A quick – and incognito protected – google search for ‘Sydney nude beaches’ led me to one that seemed like a good fit: Obelisk Beach, a small nude beach located in Mosman. About 100 metres in length and reachable down winding rock steps, it looked like a perfectly secluded and almost picturesque location where I could safely air out all of my parts without getting put on a register. Wikipedia also told me the beach was “attended predominantly by homosexual men” which was really great to hear, because if my brief stint Grindr has taught me anything, old gay men have no fucking chill whatsoever.
My plan was to hit up the beach in time to see the sunset, mostly so I wouldn’t get sunburn in parts unfathomable to me.

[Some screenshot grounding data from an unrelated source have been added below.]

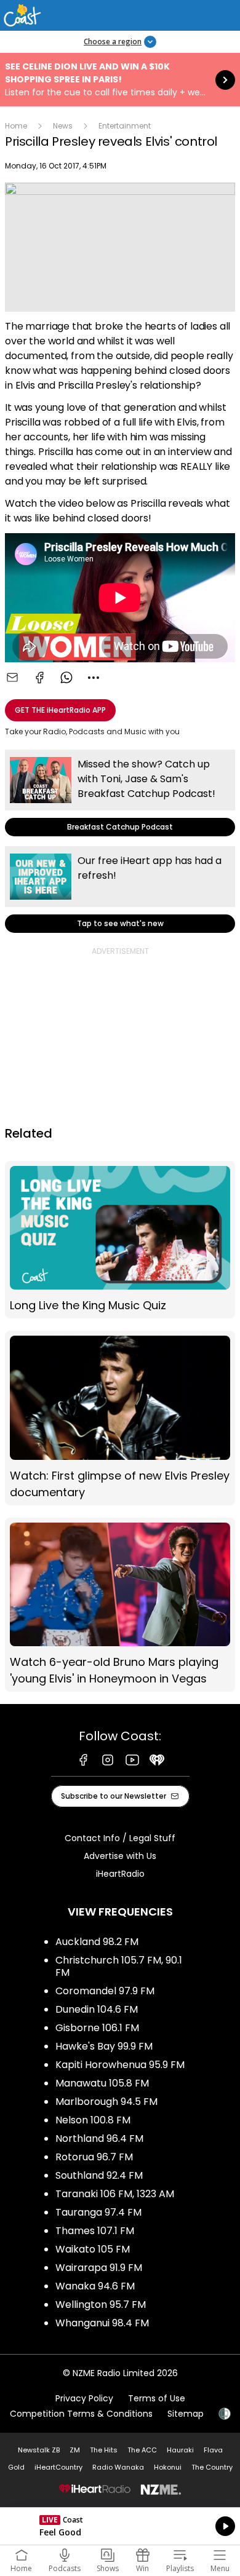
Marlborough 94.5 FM (106, 2101)
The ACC (142, 2450)
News (63, 126)
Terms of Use (156, 2398)
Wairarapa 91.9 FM (98, 2268)
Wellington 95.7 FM (100, 2304)
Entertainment (124, 126)
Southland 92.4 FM (99, 2175)
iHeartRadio (120, 1874)
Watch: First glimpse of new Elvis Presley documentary (120, 1418)
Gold (16, 2467)
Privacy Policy (84, 2398)
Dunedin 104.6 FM (96, 2009)
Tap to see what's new (120, 889)
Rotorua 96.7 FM (94, 2157)
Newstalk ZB (39, 2450)
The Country (212, 2467)
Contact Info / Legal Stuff (120, 1838)
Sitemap (185, 2414)
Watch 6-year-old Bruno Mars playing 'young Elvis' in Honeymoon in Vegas (120, 1605)
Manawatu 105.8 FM (102, 2083)
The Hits (104, 2450)
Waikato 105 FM (92, 2249)
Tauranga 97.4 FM (98, 2212)
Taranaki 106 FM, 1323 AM (114, 2194)
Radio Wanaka (118, 2467)
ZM (75, 2450)
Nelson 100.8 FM (92, 2120)
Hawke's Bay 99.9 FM (104, 2046)
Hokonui (168, 2467)
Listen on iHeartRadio (120, 2526)
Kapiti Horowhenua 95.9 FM (120, 2065)
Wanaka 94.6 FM (95, 2286)
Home (16, 126)
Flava (213, 2450)
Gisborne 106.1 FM (97, 2028)
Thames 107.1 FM (94, 2231)
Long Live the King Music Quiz (120, 1239)
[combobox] (93, 677)
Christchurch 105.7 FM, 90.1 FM (118, 1966)
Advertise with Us (120, 1856)
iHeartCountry (58, 2467)
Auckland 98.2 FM (96, 1942)
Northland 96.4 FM (99, 2138)
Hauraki (180, 2450)
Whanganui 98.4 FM (102, 2323)
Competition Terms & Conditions (81, 2414)
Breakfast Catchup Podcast (120, 793)
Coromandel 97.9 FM (104, 1991)
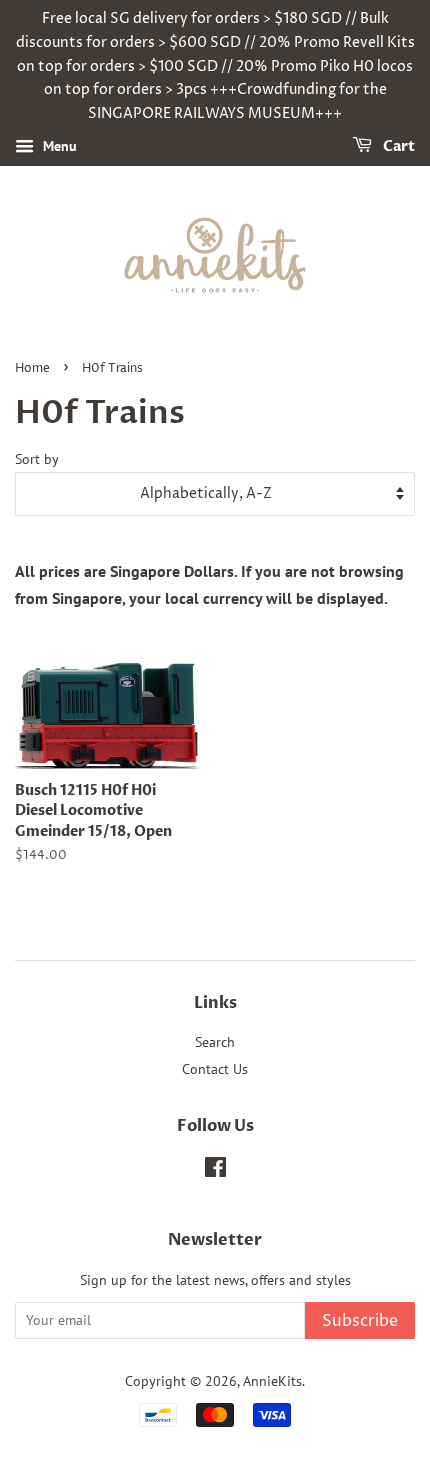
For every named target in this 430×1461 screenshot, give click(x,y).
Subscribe (360, 1321)
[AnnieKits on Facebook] (215, 1171)
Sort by (37, 458)
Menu (58, 146)
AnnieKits (272, 1381)
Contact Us (215, 1069)
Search (215, 1042)
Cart (397, 146)
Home (32, 368)
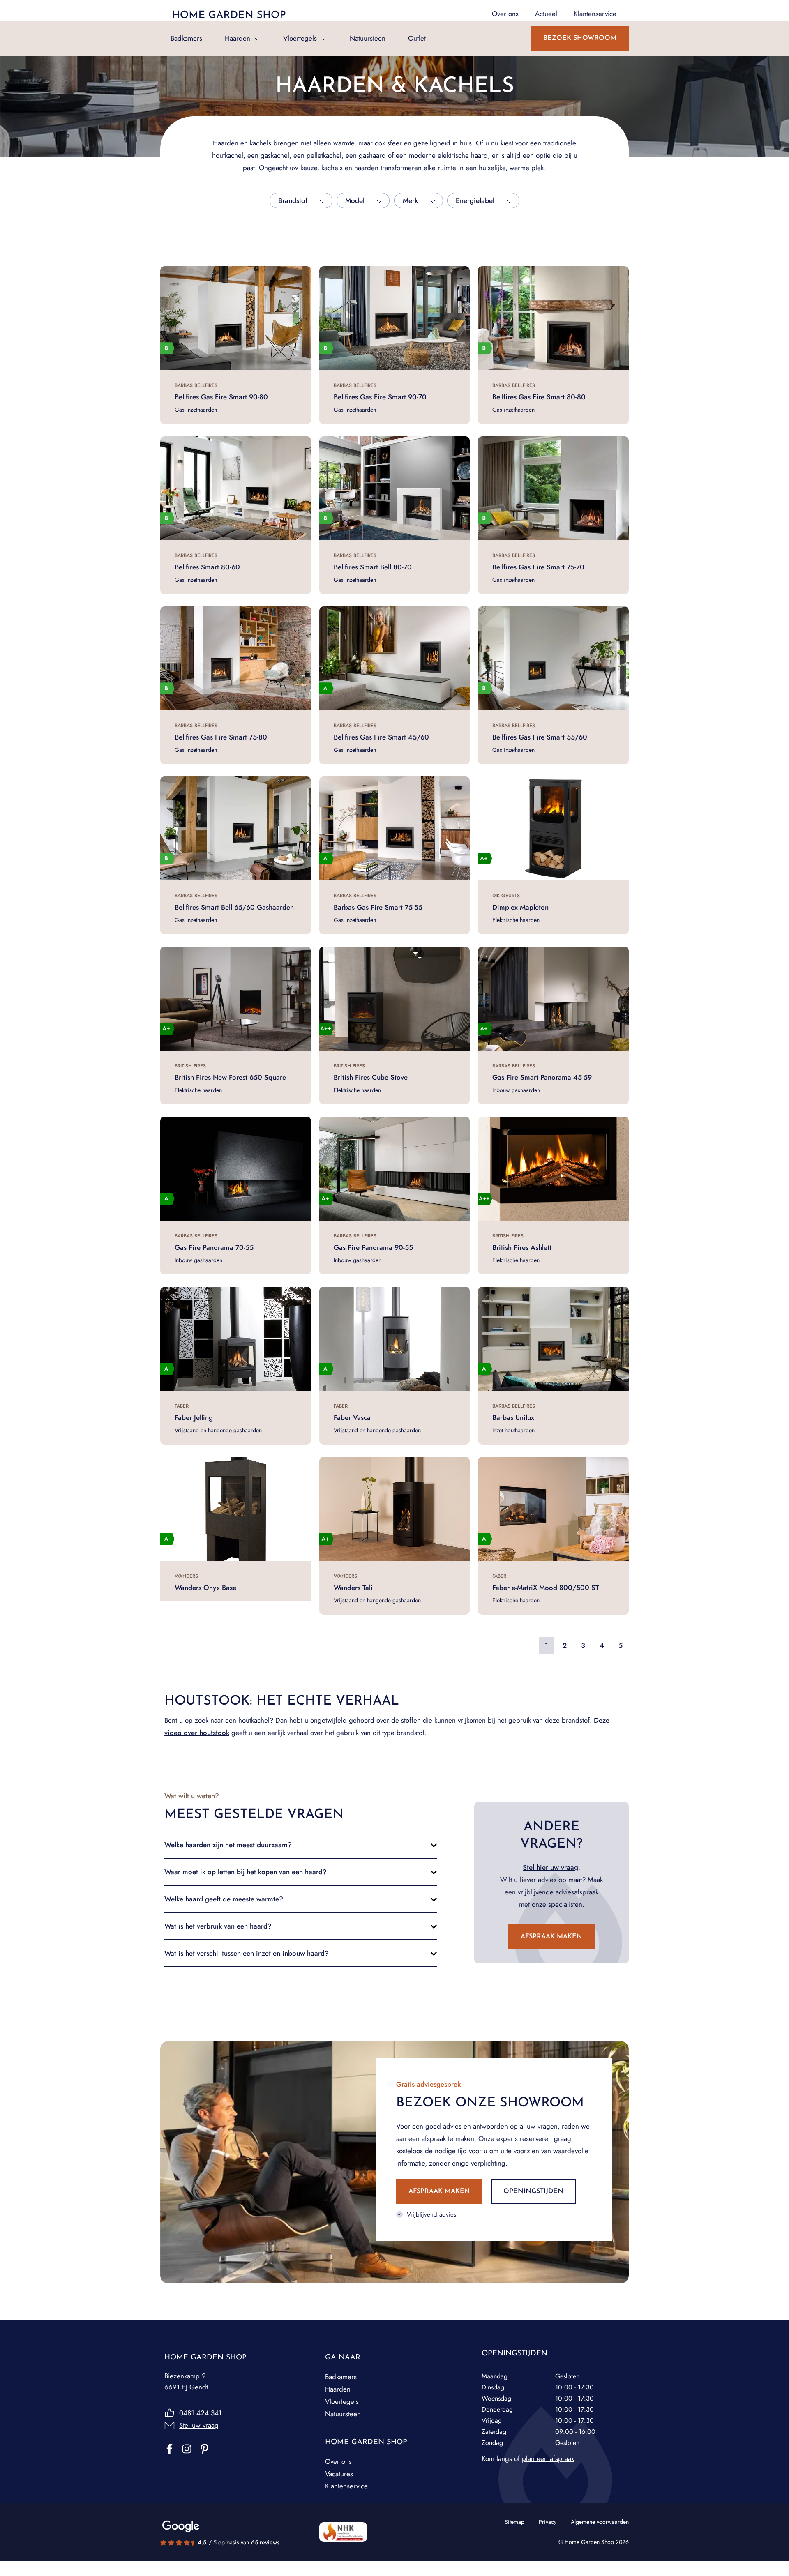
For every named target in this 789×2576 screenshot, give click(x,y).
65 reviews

I also decided to bring my boyfriend, partially to protect me from anyone that would dare to speak to me while my pasty shame was exposed, but also for general moral support, since I hate beaches and water and being outside.
After a myriad of what I would call ‘transport snafus’, we didn’t get to Obelisk until the sun had been gone for some time. The bus dropped us off at a roundabout and disappeared into the darkness, leaving us on a cursed, pitch black road. I felt like I’d just landed in fucking Innsmouth. We wandered to where Google Maps was indicating us, deeper and deeper into inky blackness, until we found a sign pointing to a footpath that was completely dark. Aided by smartphone torches, we descended some stone steps for what felt like forever. At one point I froze, hearing rustling in the bushes either side of us. Waving my light in the direction of the noise, I held my breath and waited, a tightly wound spring ready to turn tail and run at any sight whatsoever. It turned out to be the breeze rustling some leaves, but I was on high alert.
Following the sound of crashing waves, we eventually reached the beach – and it was pretty fucking sublime. There was a wide and uninterrupted view of Sydney Harbour, now just a sea of tiny lights, some moving, some blinking, some stationary like dull stars. Occasionally ferries would sail past, a tiny collection of lights and shadow against the water, and too far away to see anything but our shadows. I was already a lot calmer, and I hadn’t even gotten my junk out yet.
It’s a curious feeling, having air on parts of your body that don’t usually get the chance. I hadn’t felt the sweet kiss of the wind on my private parts since my worst case of being dacked in Year 9. I lay on a towel and gazed out at the vista before me, focusing on the crashing waves inching closer and closer to me but never quite getting there, feeling soft, salty wind caress my soft, shitty body. Maybe public nudity isn’t so bad?
My meditation was shattered when I saw a beam of light on the sand to my right. My neck twisted back, in the direction of the stone steps, and I saw two shadow beings descending the steps with the aid of a flashlight. Suddenly I remembered that seclusion isn’t always a good thing. I could have all my limbs torn off and eaten like a subway sandwich and nobody would even hear me scream. There was also the fact that all my clothes and stuff like my wallet and phone where resting on a rock near the entrance. I was also completely fucking naked and there were other human beings here. Trying to act as natural as possible, I remained in my position on the shore and tried to ignore them. But the beach was no longer the peaceful spot it had been five minutes ago.
The two shadow beings hovered at the base of the steps for a while, before walking away from us, sitting on a rock and ominously smoking cigarettes and looking out at the harbour. Innocuous in hindsight, but I couldn’t help but think these figures were planning something shady, because only evil people smoke cigarettes. My anxiety reaching a peak, I got up and rushed to get dressed, getting sand in every part of my clothing I didn’t want it to be, and rushed back up the stone steps before anyone could catch us.
Upon reflection, my anxiety got the better of me once again. But there’s no denying how utterly sublime the 30 minutes or so I spent at the beach were, before I was attacked by The Shadows. I can definitely see the appeal in dropping trou and experiencing nature without capitalistic restraints like clothing and discretion. If you’re curious, it’s definitely worth a go. Try to find a nice secluded spot near you and go a bit later in the day, and you might be surprised at how much you enjoy it. And if shadow people show up and start smoking durries, don’t let them spoil the view.